YOUR TASK: Report only the number of lines in the following entries where the word "above" occurs.

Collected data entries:
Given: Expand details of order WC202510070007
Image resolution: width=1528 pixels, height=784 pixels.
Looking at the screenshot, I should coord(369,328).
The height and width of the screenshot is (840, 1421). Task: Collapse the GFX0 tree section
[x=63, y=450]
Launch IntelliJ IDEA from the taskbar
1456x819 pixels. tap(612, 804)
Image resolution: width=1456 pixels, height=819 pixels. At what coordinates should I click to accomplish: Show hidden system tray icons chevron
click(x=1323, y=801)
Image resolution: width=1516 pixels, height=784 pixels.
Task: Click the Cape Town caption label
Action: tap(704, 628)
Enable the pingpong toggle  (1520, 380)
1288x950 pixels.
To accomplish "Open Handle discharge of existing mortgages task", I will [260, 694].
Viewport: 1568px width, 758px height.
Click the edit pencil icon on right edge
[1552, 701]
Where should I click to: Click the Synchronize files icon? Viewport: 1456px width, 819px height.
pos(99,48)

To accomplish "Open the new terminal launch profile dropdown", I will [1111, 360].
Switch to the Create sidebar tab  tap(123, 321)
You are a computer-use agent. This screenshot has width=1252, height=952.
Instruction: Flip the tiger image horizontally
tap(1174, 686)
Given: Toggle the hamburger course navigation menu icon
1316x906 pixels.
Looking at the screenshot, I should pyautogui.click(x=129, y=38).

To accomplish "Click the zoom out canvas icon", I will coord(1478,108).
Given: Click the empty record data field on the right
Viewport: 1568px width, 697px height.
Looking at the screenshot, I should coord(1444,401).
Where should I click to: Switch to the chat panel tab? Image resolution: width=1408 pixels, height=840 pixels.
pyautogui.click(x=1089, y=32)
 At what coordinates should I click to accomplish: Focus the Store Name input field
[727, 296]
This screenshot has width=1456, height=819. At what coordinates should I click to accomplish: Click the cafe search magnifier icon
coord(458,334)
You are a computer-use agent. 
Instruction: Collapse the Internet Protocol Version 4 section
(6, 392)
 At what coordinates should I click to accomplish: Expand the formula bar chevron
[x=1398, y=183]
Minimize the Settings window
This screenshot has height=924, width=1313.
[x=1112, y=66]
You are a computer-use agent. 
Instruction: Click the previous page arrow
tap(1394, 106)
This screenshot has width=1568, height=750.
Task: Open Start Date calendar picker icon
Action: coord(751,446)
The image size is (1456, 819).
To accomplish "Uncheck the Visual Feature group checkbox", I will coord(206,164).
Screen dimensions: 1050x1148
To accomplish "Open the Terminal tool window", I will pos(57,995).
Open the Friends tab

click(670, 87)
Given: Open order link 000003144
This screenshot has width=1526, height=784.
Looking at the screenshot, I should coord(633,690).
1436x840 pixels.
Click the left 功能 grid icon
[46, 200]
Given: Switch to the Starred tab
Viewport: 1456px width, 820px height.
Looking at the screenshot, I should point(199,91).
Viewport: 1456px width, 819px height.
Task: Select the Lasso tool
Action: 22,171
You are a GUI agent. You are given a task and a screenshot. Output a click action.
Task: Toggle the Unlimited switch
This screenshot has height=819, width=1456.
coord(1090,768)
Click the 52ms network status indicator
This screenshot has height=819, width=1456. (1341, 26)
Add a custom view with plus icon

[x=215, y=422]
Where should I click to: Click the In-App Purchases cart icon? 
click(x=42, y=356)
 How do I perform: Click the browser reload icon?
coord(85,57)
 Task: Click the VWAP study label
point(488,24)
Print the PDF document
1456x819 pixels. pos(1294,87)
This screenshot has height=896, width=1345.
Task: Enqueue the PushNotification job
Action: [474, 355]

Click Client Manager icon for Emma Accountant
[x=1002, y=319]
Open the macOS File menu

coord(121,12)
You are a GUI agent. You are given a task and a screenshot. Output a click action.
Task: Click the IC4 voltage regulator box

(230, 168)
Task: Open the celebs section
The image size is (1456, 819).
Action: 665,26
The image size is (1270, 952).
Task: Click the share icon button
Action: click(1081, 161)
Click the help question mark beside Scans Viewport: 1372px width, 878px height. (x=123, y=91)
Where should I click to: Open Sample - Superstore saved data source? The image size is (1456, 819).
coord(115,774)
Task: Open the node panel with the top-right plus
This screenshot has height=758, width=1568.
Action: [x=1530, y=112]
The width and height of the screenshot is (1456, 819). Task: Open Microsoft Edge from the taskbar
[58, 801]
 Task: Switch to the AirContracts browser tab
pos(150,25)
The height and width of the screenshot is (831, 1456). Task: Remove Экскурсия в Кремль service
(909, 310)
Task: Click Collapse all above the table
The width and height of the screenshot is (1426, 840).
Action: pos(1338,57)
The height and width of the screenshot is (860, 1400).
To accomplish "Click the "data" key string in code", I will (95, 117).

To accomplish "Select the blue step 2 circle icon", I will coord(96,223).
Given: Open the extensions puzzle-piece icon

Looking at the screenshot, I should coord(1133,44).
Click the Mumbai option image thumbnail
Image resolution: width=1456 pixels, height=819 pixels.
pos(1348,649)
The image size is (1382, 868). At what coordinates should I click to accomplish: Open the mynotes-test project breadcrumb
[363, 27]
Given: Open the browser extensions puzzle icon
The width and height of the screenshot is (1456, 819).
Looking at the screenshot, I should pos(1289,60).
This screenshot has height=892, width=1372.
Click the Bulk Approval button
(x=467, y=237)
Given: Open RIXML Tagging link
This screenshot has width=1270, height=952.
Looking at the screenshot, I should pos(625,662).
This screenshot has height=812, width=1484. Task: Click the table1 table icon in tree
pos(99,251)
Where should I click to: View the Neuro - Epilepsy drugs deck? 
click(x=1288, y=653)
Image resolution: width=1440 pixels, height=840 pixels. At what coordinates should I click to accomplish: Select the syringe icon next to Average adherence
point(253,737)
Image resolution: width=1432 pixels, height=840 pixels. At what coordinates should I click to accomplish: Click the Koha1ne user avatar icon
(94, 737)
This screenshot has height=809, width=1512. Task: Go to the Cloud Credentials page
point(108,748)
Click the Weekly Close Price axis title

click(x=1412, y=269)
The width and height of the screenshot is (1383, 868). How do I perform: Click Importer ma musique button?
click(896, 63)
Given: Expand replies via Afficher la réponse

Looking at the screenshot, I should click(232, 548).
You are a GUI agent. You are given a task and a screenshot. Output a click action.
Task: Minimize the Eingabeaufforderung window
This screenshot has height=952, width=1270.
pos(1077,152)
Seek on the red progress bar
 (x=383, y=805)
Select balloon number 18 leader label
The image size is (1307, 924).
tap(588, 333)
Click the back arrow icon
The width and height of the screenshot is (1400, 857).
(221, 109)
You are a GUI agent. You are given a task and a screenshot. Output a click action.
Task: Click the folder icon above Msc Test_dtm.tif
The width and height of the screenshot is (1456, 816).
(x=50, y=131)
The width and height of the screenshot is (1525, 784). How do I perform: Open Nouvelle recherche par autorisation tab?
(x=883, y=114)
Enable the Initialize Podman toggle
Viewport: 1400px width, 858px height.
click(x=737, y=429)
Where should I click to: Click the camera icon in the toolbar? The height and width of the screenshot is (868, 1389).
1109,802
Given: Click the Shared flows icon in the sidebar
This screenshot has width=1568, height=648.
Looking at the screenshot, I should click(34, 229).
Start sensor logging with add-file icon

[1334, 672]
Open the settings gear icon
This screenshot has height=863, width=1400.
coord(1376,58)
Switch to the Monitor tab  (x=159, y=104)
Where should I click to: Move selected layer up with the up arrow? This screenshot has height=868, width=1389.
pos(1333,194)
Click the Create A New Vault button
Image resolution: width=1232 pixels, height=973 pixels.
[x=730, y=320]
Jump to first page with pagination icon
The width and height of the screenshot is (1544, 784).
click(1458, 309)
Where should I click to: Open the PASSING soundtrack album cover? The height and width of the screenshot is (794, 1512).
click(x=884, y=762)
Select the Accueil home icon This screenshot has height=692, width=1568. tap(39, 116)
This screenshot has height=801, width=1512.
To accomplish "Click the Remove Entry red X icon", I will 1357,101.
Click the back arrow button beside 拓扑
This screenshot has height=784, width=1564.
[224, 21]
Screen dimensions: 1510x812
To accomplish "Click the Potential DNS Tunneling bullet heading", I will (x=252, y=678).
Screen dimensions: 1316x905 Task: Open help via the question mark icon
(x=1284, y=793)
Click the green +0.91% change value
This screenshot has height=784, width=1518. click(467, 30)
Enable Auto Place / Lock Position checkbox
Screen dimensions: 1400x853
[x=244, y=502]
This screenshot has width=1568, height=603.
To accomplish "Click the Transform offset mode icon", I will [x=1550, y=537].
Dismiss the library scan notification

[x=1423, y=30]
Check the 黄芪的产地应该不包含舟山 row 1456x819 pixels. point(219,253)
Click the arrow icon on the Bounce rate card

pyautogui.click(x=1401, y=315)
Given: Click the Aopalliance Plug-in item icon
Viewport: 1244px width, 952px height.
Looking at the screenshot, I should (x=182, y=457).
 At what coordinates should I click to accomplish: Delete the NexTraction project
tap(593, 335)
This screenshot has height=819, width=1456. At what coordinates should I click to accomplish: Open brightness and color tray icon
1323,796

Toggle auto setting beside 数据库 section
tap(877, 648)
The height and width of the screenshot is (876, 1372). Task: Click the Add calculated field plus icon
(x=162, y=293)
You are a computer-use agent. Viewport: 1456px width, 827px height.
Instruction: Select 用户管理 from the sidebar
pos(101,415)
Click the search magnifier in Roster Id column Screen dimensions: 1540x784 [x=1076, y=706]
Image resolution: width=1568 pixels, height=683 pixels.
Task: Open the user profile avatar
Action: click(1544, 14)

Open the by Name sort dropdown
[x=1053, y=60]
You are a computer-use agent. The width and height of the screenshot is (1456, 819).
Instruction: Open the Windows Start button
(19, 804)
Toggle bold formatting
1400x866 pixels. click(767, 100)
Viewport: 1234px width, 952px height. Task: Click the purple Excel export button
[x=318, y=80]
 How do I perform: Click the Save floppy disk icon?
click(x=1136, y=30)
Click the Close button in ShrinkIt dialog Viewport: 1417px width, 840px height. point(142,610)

RESULT OF THE EXERCISE: 2